Ukraine (left) and Russia (right) yield projections for the 2019 wheat crop as of March 2019. 

A similar process was used to create crop masks for our Russia and Ukraine winter wheat yield models, but with some variations. In particular, we used a combination of satellite image types. Satellite-derived radar data, which removed significant variation produced by cloud obstruction, was added for these models and used in conjunction with Landsat imaged data to construct the crop masks.

Still, satellite-data-generated crop masks are inherently less accurate than ground-truthed masks, such as those in the US. Daily measurements of precipitation, temperature, and soil moisture, as well as evapotranspiration and evapotranspiration anomaly variables, played a role to varying degrees in predicting wheat yield in the two Black Sea countries.

In both the Russia and Ukraine models, potential evapotranspiration and precipitation were deemed important variables. Maximum and minimum temperature data provided by GHCN was included in the Russia model, but not Ukraine.

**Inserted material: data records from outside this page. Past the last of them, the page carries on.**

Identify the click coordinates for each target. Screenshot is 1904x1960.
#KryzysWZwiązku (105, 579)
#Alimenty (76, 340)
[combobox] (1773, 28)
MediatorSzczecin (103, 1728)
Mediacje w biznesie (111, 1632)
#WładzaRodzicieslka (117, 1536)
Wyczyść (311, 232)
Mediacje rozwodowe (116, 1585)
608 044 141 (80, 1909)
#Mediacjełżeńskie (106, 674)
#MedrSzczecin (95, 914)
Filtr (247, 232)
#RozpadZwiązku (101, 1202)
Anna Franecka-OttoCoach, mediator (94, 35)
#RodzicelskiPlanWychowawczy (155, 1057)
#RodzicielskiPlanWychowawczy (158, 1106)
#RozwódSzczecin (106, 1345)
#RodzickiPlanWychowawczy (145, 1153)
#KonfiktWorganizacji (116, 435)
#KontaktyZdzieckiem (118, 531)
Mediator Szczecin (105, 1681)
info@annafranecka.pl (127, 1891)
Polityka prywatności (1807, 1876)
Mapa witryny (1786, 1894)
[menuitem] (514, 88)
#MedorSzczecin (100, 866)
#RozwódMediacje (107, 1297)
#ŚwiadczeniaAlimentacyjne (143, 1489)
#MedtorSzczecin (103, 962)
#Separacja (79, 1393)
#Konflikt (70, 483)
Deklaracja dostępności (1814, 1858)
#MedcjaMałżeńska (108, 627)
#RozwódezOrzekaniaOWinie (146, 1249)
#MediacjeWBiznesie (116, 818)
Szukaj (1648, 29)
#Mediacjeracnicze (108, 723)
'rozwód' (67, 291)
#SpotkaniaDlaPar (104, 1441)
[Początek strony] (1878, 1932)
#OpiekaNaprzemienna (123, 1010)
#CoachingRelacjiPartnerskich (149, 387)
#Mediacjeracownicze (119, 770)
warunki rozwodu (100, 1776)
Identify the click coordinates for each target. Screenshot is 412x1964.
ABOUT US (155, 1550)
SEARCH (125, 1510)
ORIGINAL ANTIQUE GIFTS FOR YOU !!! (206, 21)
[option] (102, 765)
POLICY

Soil moisture data also was a significant predictive factor for Russia, but not Ukraine.

Both evapotranspiration (left) and soil moisture (right), among other environmental variables, can capture additional variations in wheat yields. 

The Ukraine yield model benefited significantly from including evapotranspiration anomalies provided by USGS FEWSNET data. A high evapotranspiration rate is generally accepted as a good indicator of crop vitality throughout most of a plant’s life cycle and positively correlates with greater yields. Evapotranspiration anomalies can be used to compare current evapotranspiration rates with historical rates.

Conclusion

Gro harvests the world’s most important agricultural data from a wide range of sources and restructures it to create greater value. In this way, Gro allows users to assess a broad suite of variables to determine for themselves which factors to include in their own models.

During the growing season, forecasts are automatically updated daily and are available on the Gro web app. But with Gro’s API you can explore in-depth our publicly available and licensed data and use it along with your proprietary data to improve your existing models and build new ones. Our vast amounts of data make Gro ideal for advanced machine-learning forecast models.

As Gro continues to build new predictive models, we will continue to disseminate our information and the insights we gather through these processes to allow Gro users to make better informed decisions about which data to include in their own models.